**Data entries**
# # # #

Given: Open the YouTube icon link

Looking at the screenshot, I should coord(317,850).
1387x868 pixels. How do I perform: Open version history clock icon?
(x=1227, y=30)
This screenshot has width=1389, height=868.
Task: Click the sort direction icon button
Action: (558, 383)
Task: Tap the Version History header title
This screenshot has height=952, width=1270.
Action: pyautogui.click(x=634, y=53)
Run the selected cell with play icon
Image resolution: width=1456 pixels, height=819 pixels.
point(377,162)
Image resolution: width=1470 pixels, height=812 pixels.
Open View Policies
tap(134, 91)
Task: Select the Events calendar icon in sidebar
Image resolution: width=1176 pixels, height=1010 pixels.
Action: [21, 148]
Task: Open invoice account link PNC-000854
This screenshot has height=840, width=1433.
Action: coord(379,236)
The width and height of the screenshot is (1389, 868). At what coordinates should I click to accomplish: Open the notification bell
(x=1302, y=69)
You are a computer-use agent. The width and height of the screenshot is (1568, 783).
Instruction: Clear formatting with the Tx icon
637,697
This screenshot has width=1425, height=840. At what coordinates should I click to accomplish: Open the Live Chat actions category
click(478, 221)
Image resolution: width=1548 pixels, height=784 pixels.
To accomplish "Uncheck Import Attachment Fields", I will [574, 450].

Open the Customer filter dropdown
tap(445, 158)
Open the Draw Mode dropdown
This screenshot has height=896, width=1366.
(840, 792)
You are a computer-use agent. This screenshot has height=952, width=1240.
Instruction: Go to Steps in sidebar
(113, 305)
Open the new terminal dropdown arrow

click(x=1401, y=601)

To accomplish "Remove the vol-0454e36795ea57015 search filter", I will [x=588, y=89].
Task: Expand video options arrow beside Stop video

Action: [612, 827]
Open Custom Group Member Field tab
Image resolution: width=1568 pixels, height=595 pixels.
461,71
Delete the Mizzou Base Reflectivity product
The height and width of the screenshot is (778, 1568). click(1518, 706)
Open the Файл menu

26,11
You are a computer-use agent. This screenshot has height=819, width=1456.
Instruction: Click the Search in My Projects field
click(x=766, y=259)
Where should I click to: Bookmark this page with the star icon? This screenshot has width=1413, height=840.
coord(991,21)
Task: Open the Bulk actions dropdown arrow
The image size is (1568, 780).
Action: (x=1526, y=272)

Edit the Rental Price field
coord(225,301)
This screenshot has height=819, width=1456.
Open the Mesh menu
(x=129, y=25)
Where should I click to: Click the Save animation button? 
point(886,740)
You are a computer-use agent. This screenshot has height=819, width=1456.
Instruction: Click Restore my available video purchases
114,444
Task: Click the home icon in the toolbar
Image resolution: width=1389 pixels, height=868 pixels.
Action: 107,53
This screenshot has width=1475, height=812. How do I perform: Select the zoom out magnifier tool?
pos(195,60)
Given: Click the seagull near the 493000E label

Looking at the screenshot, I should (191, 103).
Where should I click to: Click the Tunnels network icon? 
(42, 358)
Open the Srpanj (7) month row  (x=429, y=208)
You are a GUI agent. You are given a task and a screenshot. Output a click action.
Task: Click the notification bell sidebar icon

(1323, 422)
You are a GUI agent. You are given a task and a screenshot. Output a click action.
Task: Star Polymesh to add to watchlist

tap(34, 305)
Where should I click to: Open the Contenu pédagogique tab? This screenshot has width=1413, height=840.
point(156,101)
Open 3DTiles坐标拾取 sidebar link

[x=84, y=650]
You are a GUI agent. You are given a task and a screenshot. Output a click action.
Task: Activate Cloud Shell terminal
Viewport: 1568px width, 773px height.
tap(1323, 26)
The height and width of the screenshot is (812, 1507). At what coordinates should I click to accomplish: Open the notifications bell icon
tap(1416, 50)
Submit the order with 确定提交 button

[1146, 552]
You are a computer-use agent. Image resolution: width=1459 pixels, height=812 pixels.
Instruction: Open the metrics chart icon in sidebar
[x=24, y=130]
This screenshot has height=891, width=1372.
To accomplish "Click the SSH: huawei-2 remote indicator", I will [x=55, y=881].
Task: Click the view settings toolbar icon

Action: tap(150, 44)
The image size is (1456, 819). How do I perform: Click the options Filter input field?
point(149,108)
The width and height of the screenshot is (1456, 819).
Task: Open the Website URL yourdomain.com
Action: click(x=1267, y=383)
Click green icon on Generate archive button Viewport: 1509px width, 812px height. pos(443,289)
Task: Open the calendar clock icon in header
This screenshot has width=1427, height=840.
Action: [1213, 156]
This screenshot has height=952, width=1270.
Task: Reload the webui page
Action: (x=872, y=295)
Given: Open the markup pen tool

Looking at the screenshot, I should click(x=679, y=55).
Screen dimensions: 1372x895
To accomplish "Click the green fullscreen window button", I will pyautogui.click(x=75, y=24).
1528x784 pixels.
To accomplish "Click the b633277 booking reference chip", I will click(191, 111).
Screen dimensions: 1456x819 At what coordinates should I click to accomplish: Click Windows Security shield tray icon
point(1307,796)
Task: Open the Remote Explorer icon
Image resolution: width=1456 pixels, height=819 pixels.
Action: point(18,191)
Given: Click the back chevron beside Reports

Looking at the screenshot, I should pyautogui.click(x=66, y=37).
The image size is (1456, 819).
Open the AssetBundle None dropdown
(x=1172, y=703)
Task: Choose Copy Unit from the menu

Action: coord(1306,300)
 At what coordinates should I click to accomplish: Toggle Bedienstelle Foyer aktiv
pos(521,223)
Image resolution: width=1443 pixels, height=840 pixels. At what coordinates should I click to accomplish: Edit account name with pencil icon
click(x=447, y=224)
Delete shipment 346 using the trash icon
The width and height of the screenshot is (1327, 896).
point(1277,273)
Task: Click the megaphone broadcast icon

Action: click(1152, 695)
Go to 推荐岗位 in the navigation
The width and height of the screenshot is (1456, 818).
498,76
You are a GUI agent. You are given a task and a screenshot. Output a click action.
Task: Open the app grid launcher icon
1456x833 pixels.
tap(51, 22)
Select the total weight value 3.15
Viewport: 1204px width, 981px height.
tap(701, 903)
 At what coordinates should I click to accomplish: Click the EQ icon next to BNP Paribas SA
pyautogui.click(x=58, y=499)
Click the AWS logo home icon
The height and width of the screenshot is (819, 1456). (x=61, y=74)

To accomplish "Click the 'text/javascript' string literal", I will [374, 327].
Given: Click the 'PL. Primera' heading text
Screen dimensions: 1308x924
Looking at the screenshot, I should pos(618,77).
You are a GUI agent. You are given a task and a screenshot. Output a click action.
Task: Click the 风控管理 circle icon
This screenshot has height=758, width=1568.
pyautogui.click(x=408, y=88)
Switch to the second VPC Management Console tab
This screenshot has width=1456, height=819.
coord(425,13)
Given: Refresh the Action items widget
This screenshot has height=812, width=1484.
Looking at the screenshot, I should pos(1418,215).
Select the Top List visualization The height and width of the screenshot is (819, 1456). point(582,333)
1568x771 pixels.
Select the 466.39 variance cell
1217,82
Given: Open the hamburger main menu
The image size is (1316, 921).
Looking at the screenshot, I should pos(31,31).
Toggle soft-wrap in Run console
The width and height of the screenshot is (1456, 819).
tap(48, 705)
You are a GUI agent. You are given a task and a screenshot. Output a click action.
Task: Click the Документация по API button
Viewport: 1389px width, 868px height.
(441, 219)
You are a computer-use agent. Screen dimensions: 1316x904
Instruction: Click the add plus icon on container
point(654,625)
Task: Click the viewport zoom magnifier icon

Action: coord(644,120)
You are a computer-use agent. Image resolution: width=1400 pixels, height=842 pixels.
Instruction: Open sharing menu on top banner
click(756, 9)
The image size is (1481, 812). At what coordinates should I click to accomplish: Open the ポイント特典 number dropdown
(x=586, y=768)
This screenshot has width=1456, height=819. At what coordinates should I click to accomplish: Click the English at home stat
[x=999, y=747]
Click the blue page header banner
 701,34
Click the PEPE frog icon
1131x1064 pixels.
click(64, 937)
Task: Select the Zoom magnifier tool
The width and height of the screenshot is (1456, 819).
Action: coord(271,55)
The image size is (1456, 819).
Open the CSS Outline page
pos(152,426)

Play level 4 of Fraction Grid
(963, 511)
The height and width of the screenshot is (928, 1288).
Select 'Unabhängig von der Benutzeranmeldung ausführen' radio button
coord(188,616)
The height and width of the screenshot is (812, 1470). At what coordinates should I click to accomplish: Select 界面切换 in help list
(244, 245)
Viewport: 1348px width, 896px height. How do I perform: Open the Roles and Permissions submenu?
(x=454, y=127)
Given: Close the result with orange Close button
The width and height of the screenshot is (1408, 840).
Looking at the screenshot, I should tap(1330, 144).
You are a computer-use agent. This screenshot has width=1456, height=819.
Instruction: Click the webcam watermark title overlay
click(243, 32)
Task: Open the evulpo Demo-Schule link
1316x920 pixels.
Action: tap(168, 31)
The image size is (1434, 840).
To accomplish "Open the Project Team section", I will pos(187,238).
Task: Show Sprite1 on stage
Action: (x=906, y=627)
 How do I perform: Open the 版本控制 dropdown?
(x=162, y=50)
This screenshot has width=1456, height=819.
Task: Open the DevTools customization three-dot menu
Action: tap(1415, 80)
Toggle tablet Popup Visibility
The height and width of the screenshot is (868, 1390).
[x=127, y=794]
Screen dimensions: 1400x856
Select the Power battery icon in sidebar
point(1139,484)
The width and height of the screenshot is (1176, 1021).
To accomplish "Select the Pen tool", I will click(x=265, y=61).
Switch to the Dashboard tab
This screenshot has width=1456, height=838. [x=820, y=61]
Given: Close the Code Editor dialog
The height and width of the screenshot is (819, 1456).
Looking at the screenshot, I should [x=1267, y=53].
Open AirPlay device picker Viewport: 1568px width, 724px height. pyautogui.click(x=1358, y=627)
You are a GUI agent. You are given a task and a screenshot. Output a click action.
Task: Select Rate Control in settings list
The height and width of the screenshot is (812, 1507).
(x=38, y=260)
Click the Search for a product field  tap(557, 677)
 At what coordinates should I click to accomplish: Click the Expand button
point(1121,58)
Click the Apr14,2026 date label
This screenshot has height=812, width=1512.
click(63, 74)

# # # #

**REQUIRED WORK**
Exactly as written, reproduce the lines of the data above from the first line through the line where "Open the Draw Mode dropdown" appears.

**YOUR SOLUTION**
Given: Open the YouTube icon link

Looking at the screenshot, I should coord(317,850).
1387x868 pixels. How do I perform: Open version history clock icon?
(x=1227, y=30)
This screenshot has width=1389, height=868.
Task: Click the sort direction icon button
Action: (558, 383)
Task: Tap the Version History header title
This screenshot has height=952, width=1270.
Action: pyautogui.click(x=634, y=53)
Run the selected cell with play icon
Image resolution: width=1456 pixels, height=819 pixels.
point(377,162)
Image resolution: width=1470 pixels, height=812 pixels.
Open View Policies
tap(134, 91)
Task: Select the Events calendar icon in sidebar
Image resolution: width=1176 pixels, height=1010 pixels.
Action: [21, 148]
Task: Open invoice account link PNC-000854
This screenshot has height=840, width=1433.
Action: coord(379,236)
The width and height of the screenshot is (1389, 868). At what coordinates should I click to accomplish: Open the notification bell
(x=1302, y=69)
You are a computer-use agent. The width and height of the screenshot is (1568, 783).
Instruction: Clear formatting with the Tx icon
637,697
This screenshot has width=1425, height=840. At what coordinates should I click to accomplish: Open the Live Chat actions category
click(478, 221)
Image resolution: width=1548 pixels, height=784 pixels.
To accomplish "Uncheck Import Attachment Fields", I will [574, 450].

Open the Customer filter dropdown
tap(445, 158)
Open the Draw Mode dropdown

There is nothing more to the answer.